§ **What you need to do**
Beginning with the line that includes "This screenshot has height=699, width=1988." and ending with the last line of the entries below, set down each line exactly; include no pictures.

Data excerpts
____________

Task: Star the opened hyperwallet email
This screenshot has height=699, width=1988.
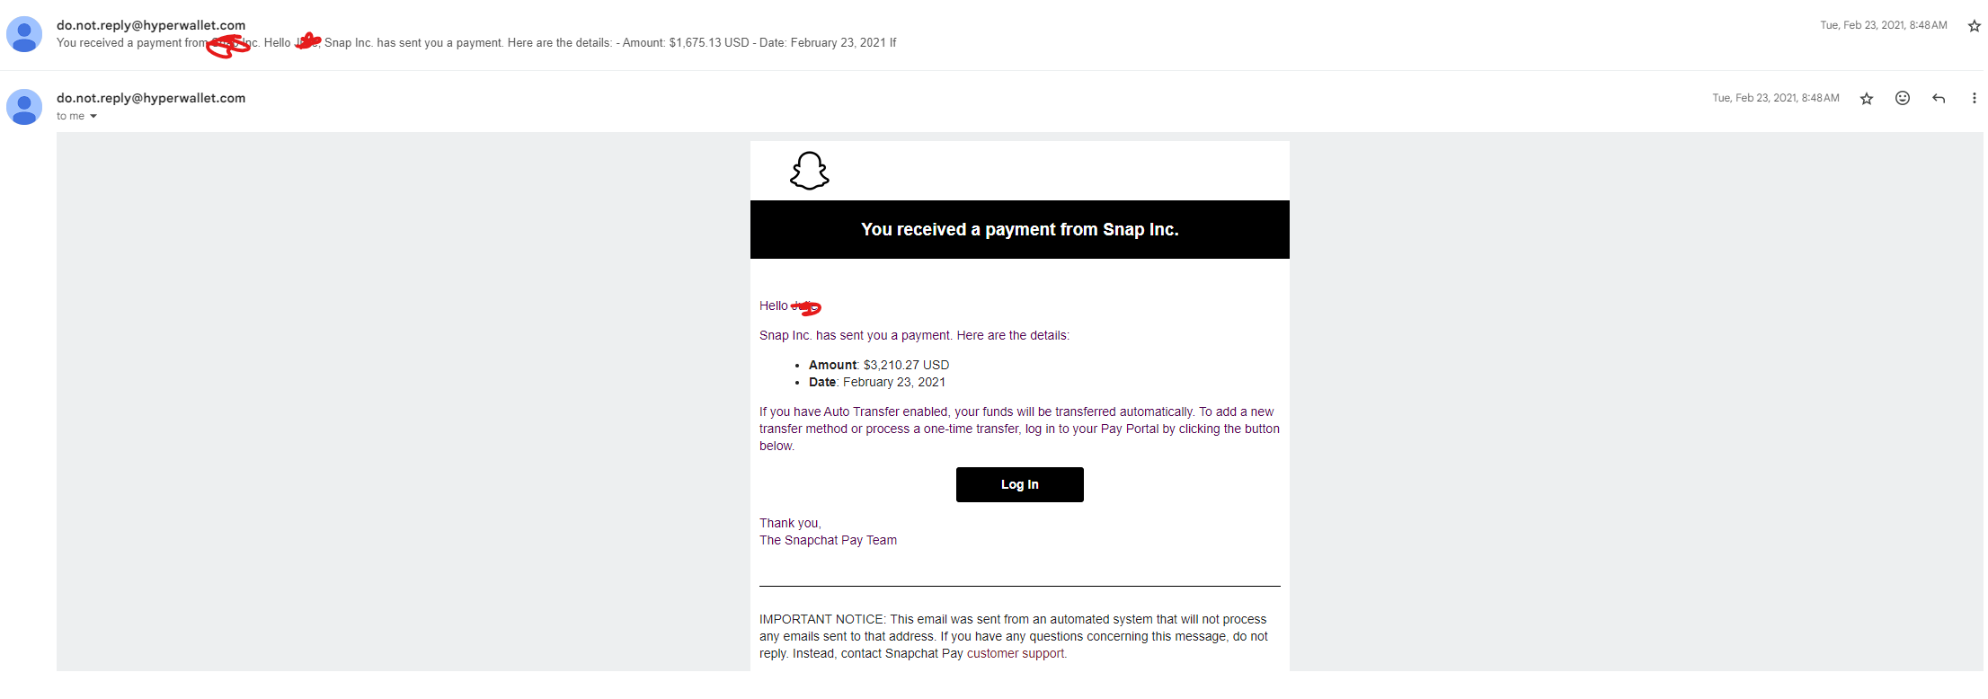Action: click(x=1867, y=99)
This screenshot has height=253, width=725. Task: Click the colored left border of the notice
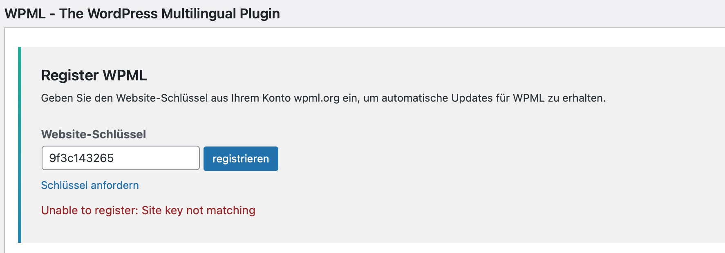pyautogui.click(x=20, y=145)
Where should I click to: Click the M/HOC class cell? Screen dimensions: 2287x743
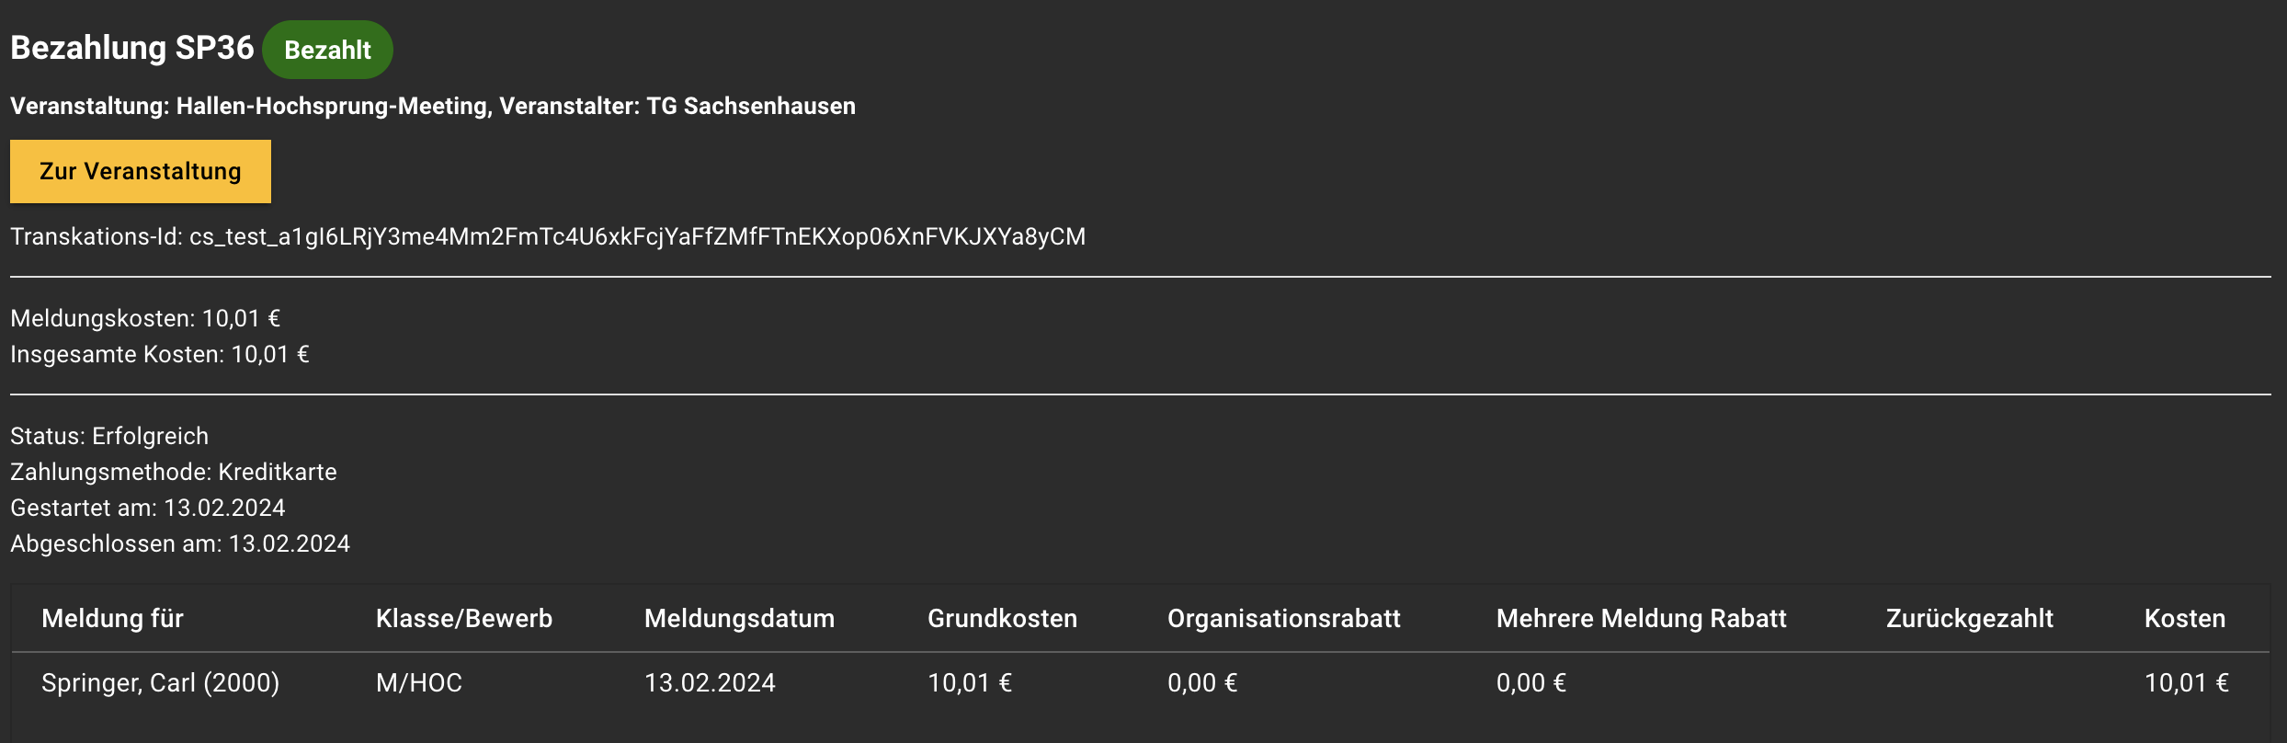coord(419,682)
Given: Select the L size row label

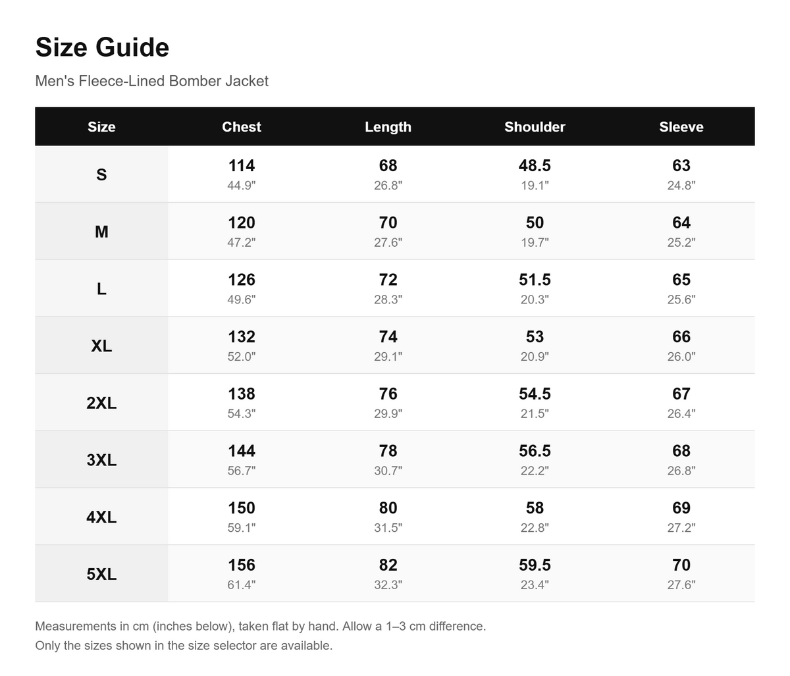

____________

§ **Exercise result**
This screenshot has height=699, width=1988.
Action: click(x=1867, y=99)
This screenshot has height=253, width=725. Task: Click the colored left border of the notice
pyautogui.click(x=20, y=145)
Where should I click to: Click the M/HOC class cell? Screen dimensions: 2287x743
coord(419,682)
Given: Select the L size row label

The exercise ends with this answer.